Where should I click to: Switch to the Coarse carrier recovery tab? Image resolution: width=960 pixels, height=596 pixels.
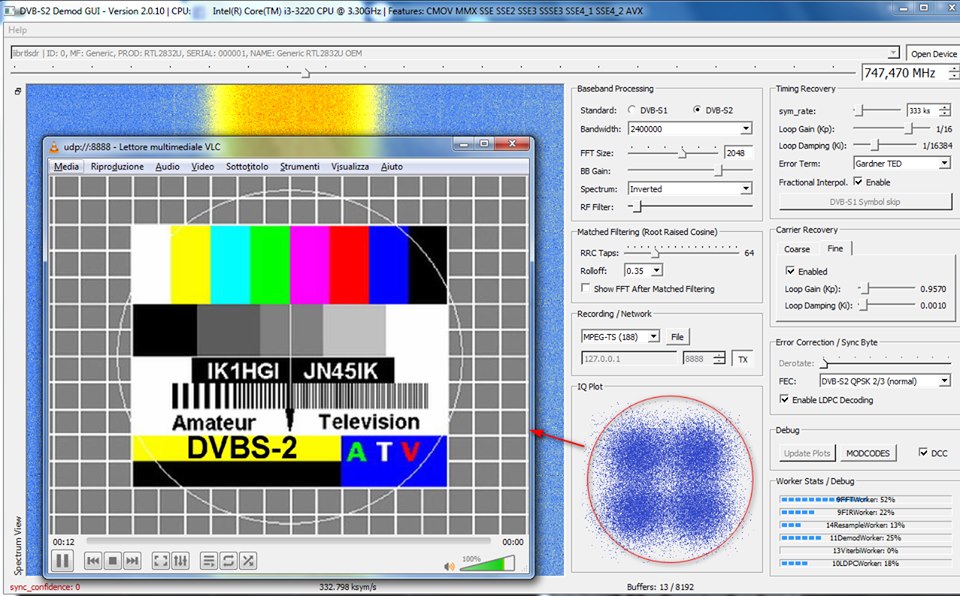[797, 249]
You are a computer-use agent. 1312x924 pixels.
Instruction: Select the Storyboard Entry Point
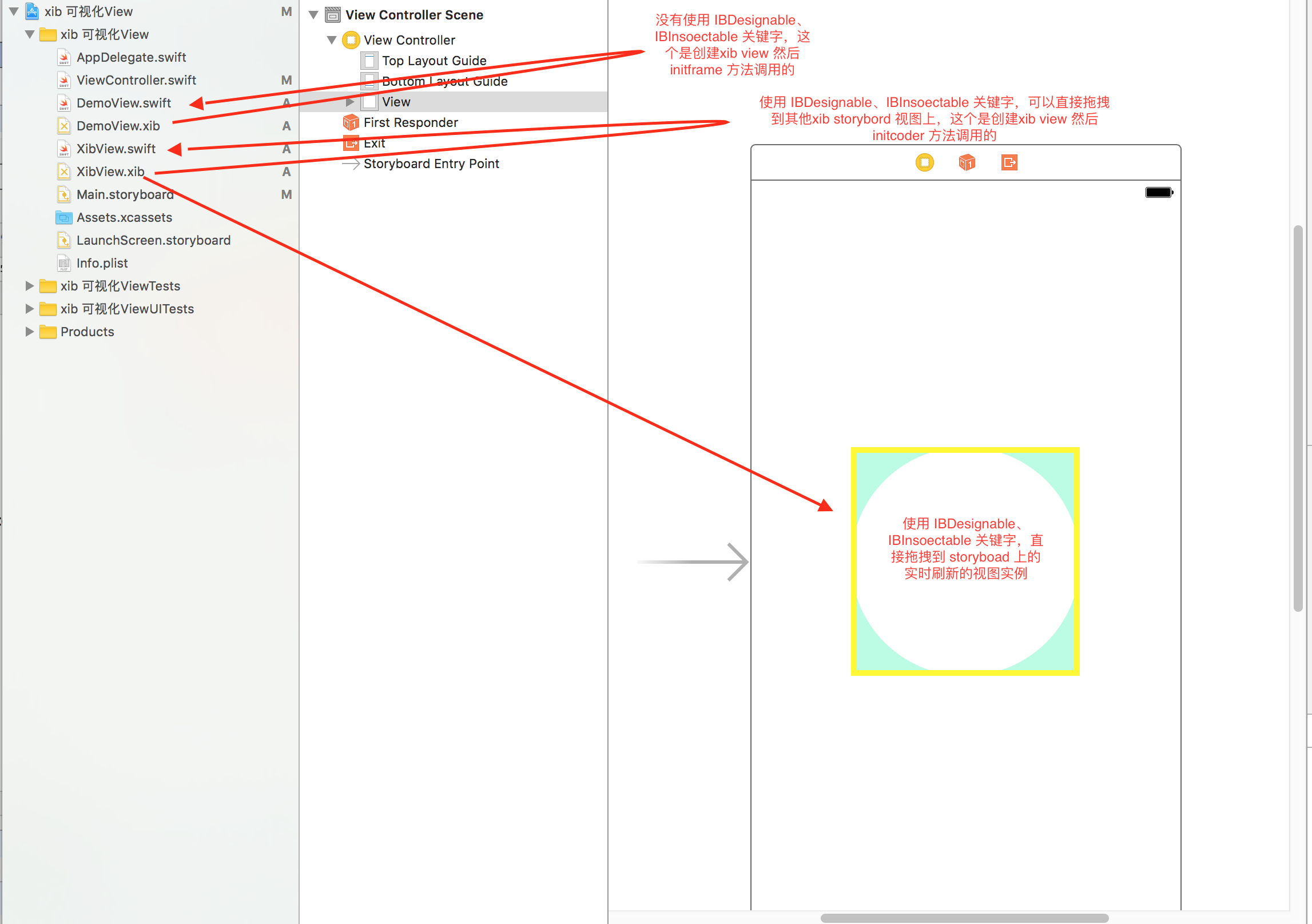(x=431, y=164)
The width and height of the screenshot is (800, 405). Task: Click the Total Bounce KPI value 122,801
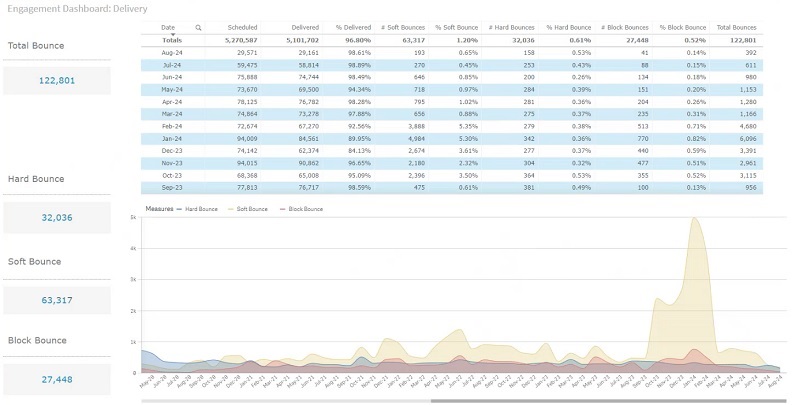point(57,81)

Your objective
Print the listing above line for line, leaving out the pictures.

Finished task
Where should I click to: Switch to the Coarse carrier recovery tab? Image resolution: width=960 pixels, height=596 pixels.
[797, 249]
You are a computer-use agent. 1312x924 pixels.
Instruction: Select the Storyboard Entry Point
(x=431, y=164)
The width and height of the screenshot is (800, 405). Task: Click the Total Bounce KPI value 122,801
point(57,81)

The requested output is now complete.